Trying to add a covariate in LDA topic model

I want to include a covariate into a LDA model with meta for each documents. For example, the age of the person writing the document.

The generative process I am thinking about is:
for each topic k:
draw \lambda_k \sim Normal(0,1)
draw \phi_k \sim Dir(\beta)
for each document d:
for each topic k, \alpha_{dk} = exp(X_d^T \lambda_k)
draw \theta_d \sim Dir(\alpha_d)
for each word i,
draw z_i \sim Cat(\theta_d)
draw w_i \sim Cat(\phi_{z_i})

This is a simplified version of ( Topic Models Conditioned on Arbitrary Features) https://mimno.infosci.cornell.edu/papers/dmr-uai.pdf
My code is below (my model runs, but I feel I am putting the \theta_m variable in the wrong place). I want to know if people in different ages speaks differently. So, I am thinking the model written this way seems fine. But I do not know where to declare \theta, if I declare it in the model part, Stan gives me an error saying that there is no simplex. But if I put in the parameters part, then I will have both \theta and \lambda. This does not look right to me. Would greatly appreciate any insight!!!

data {
  int<lower=2> K;               // num topics
  int<lower=2> V;               // num words
  int<lower=1> M;               // num docs
  int<lower=1> N;               // total word instances
  int<lower=1,upper=V> w[N];    // word n
  int<lower=1,upper=M> doc[N];  // doc ID for word n
  vector<lower=1>[M] G;         // gender information
 // vector<lower=0>[K] alpha;     // topic prior
  vector<lower=0>[V] beta;      // word prior
  real sigma;                   // simplify
}
parameters {
  simplex[V] phi[K];     // word dist for topic k  :827
  simplex[K] theta[M];  // topic dist
  real lambda[K]; // !!! not sure here what happens if have both parameters
}
model {
  for (k in 1:K){
    lambda[k] ~ normal(0, sigma); // here only gender info, so it is a scalor
    phi[k] ~ dirichlet(beta);    
  }
  
  for (m in 1:M){
    vector[K] alpha;
    for (k in 1:K){
       alpha[k] = exp(G[m] * lambda[k]);
    }
    theta[m] ~ dirichlet(alpha);  
  }
  for (n in 1:N) {
    real gamma[K];
    for (k in 1:K)
      gamma[k] = log(theta[doc[n], k]) + log(phi[k, w[n]]);
    target += log_sum_exp(gamma);  
    }
}
 

Hi,
sorry for taking so long to respond. Also, I have no background in LDA models, so below are just my few guesses.

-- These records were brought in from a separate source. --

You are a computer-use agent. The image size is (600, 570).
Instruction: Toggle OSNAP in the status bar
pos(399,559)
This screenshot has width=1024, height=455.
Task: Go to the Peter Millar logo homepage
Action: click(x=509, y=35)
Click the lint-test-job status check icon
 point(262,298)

I am not sure I understand your concerns. Your data generating process involves both \theta and \lambda as parameters, so your model should generally do so as well. Such a model should work, but might be slower if d is large. You could however probably simplify the model and make it more efficient by integrating out \theta - if I read your model correctly, you should have z_i \sim \text{DirichletMultinomial} (\alpha_d).

However, please check my reasoning there is a bunch of stuff I do not understand about your model, for example, what is the role of z_i - it doesn’t seem to be handled in the model. Is it observable? If it is unknown you cannot directly handle it in Stan as parameter since it is dicsrete, but instead you would need to marginalize it out which might be tricky and very slow.

Hope that helps!